__Directions__
Pick each line containing "computer" out of the records.

__Extracted material__
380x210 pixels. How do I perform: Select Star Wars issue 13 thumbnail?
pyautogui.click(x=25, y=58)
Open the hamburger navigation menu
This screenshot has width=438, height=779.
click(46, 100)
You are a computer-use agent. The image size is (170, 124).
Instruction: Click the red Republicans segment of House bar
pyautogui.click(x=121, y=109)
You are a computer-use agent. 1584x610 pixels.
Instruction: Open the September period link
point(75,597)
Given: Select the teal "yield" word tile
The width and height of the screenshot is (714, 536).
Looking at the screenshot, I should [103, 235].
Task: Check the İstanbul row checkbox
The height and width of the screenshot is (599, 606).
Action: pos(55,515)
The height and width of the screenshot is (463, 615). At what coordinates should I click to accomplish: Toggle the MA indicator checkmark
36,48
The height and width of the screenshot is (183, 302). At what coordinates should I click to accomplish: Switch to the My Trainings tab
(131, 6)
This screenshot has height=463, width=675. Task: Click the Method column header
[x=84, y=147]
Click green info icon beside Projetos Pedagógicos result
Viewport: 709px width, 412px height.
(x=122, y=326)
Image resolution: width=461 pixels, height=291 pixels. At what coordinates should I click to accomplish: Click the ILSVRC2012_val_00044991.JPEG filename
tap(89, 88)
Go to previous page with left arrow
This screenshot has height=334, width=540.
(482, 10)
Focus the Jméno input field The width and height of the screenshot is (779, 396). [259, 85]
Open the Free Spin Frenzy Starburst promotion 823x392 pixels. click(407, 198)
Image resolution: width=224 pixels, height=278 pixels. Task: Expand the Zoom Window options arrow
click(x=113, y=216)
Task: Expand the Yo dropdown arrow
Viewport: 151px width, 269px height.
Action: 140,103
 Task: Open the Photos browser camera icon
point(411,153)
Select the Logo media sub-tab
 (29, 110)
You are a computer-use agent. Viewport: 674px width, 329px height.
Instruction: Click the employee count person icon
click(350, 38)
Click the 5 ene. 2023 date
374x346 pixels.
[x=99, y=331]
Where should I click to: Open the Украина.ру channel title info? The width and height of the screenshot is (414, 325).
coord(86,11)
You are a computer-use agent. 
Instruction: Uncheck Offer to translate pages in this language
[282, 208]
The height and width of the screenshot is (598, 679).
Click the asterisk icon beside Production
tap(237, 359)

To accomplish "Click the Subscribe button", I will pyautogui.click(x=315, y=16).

__Task answer__
You are a computer-use agent. The image size is (170, 124).
You are a computer-use agent. 1584x610 pixels.
You are a computer-use agent. Viewport: 674px width, 329px height.
You are a computer-use agent. 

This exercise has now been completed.